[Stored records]
^^^^

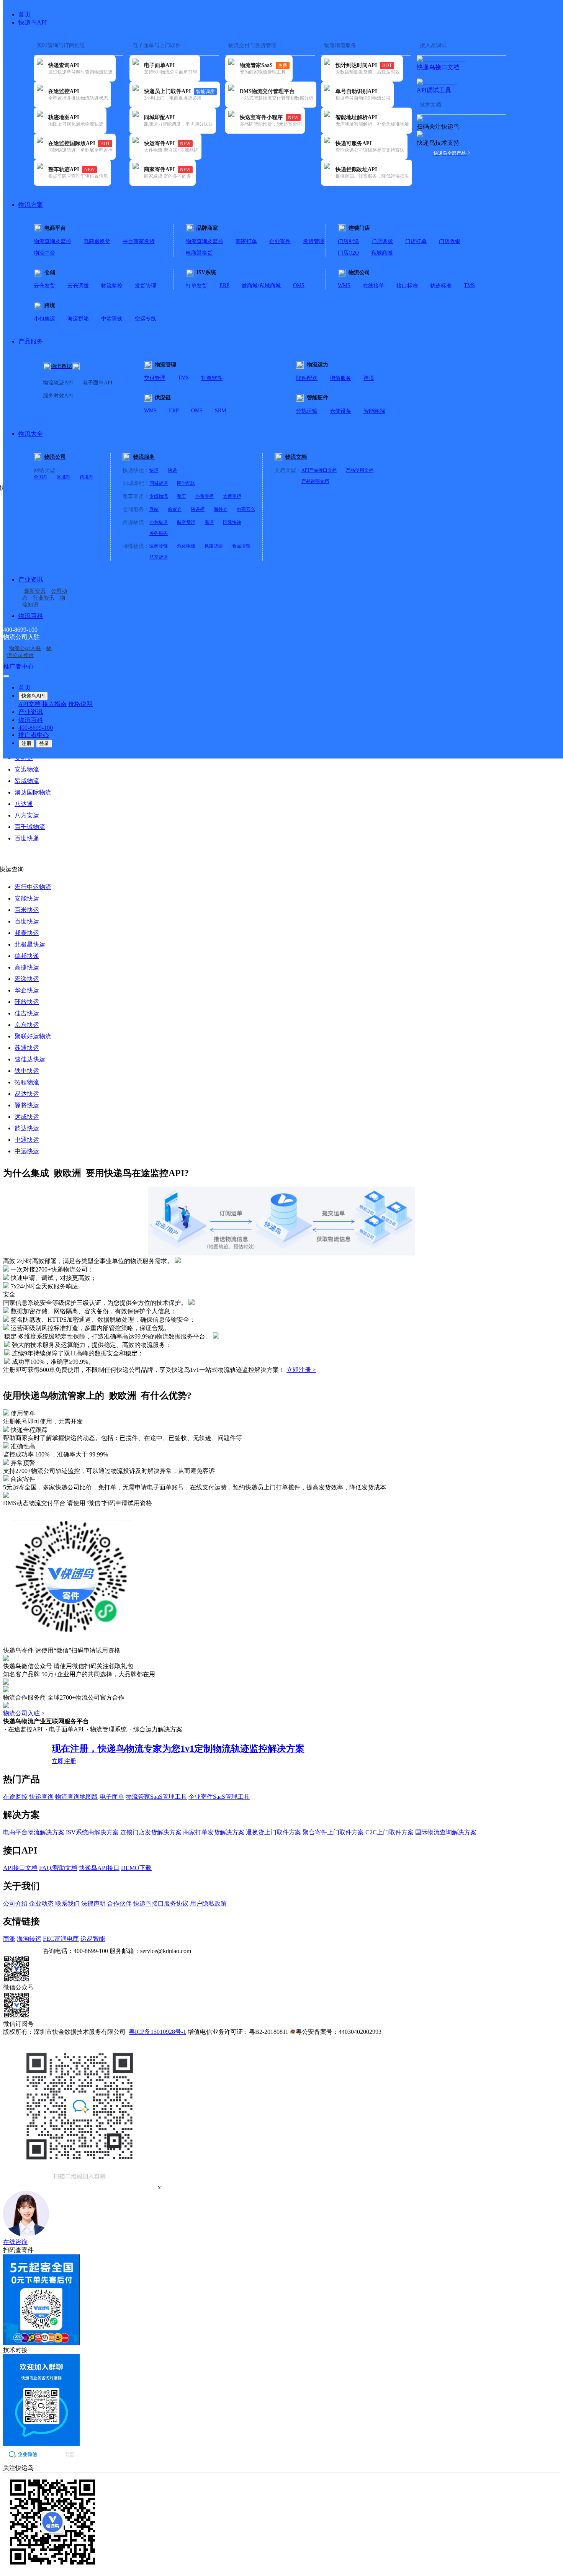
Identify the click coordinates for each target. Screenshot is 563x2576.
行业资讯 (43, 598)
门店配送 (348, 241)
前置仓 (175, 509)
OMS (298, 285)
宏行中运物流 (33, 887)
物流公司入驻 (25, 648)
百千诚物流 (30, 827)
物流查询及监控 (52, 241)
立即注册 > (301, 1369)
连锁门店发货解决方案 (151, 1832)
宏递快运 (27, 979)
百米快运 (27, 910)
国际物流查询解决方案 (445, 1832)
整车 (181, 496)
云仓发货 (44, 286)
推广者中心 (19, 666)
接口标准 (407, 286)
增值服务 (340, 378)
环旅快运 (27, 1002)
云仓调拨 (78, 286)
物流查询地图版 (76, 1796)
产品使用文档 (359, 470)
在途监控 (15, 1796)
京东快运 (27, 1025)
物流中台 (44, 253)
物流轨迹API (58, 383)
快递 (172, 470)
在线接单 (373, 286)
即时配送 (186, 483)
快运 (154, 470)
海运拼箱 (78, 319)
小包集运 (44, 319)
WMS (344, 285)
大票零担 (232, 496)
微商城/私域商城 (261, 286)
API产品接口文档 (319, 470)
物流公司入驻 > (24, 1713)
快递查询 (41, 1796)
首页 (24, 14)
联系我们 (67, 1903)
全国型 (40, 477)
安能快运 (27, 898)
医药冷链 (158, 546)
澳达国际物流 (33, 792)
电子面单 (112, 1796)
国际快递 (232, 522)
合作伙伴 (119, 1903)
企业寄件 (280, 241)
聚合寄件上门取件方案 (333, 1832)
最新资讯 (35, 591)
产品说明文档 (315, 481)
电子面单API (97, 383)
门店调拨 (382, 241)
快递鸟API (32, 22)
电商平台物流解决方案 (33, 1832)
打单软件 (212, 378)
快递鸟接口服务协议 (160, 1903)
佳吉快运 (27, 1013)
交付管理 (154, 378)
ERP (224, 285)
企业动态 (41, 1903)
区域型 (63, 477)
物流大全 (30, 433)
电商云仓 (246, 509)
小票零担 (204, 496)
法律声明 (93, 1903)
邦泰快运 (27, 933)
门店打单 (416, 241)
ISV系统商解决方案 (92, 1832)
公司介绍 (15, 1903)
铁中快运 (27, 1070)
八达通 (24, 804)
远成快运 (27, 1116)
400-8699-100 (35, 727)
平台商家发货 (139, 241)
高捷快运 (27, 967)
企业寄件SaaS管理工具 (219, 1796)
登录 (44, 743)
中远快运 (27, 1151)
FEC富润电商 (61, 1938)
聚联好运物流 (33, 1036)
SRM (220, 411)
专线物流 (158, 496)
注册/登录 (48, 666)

^^^^

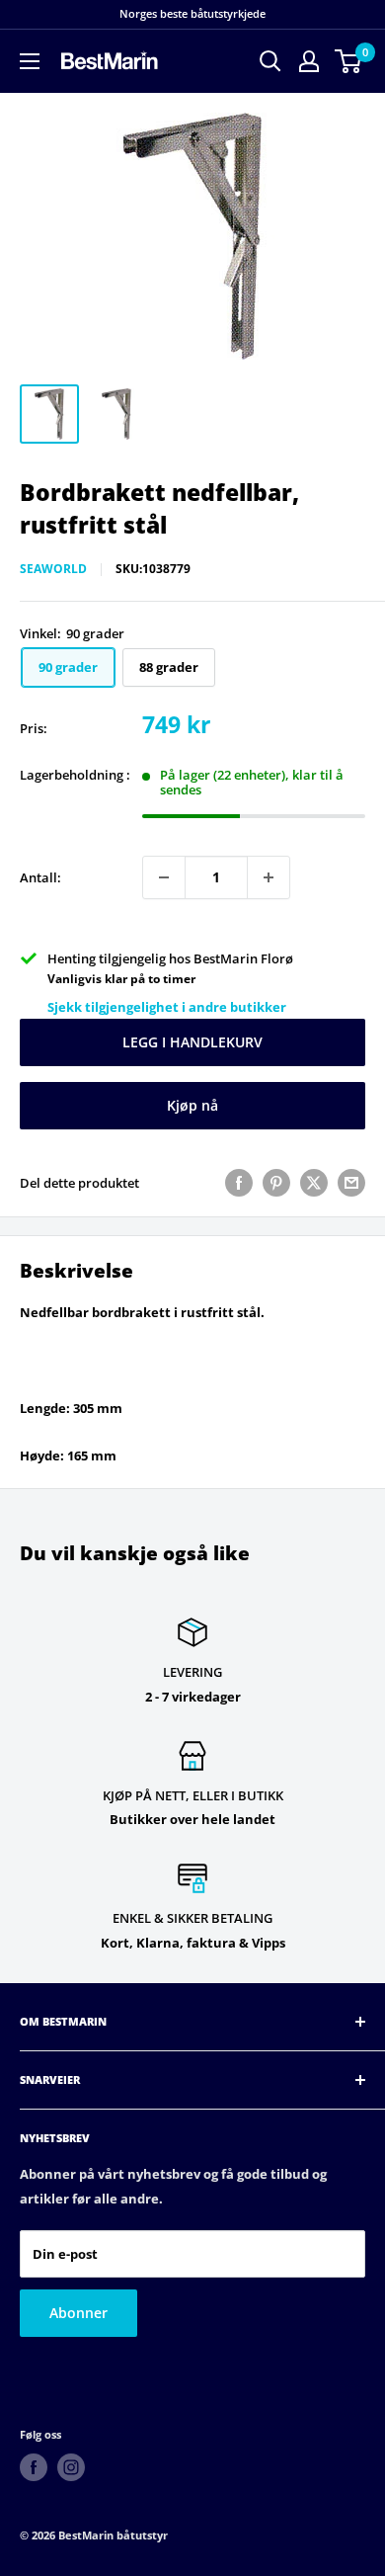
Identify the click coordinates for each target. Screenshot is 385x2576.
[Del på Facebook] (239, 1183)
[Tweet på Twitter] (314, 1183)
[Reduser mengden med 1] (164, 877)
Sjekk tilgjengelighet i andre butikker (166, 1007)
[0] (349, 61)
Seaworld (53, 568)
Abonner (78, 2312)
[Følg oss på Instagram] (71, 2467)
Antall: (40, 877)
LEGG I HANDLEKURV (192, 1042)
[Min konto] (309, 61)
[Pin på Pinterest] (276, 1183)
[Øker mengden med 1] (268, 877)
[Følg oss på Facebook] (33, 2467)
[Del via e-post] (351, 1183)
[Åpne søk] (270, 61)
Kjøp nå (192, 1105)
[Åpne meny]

^^^^

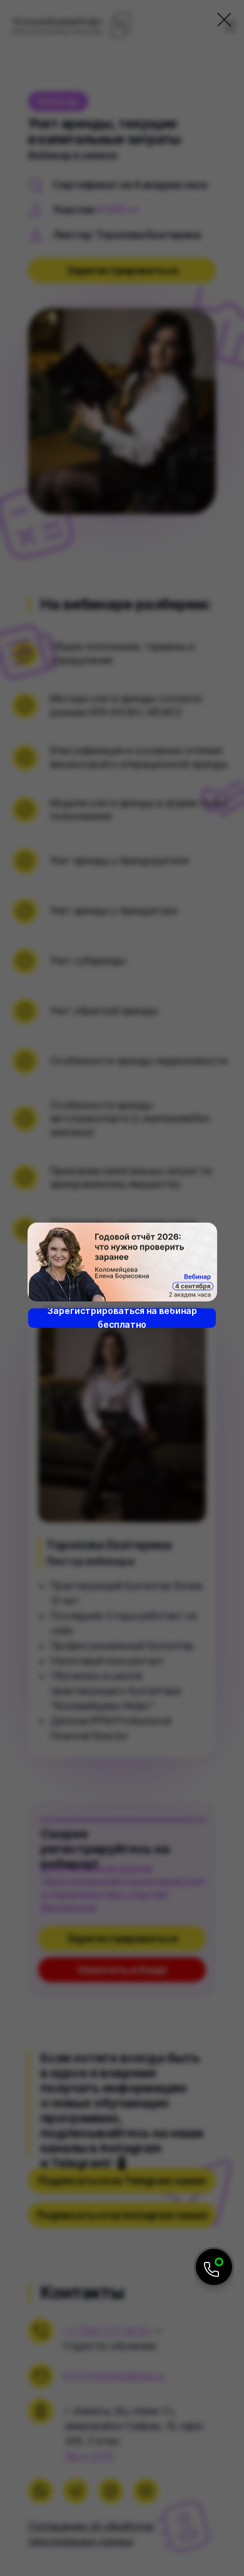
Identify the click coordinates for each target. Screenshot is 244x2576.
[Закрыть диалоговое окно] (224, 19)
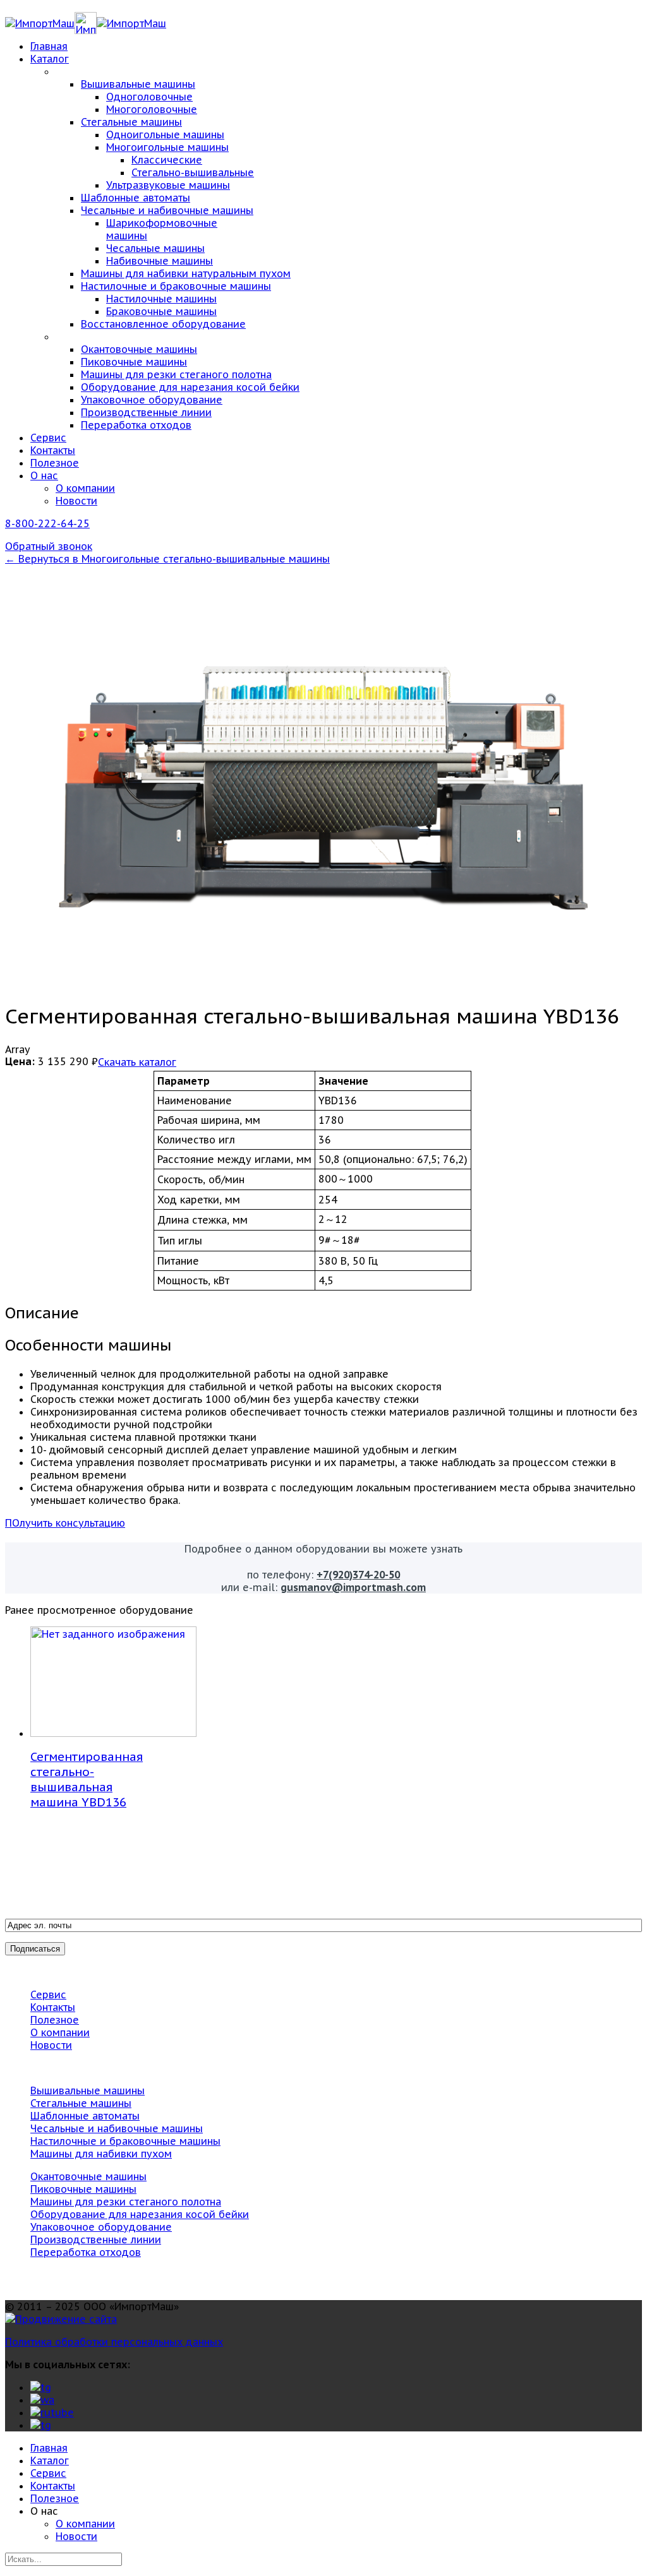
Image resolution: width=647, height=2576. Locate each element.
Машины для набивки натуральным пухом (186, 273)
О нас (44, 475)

^^^^

Task item: If a line in the data above holds the word "target", count it; give only the total.

Finished exercise: 3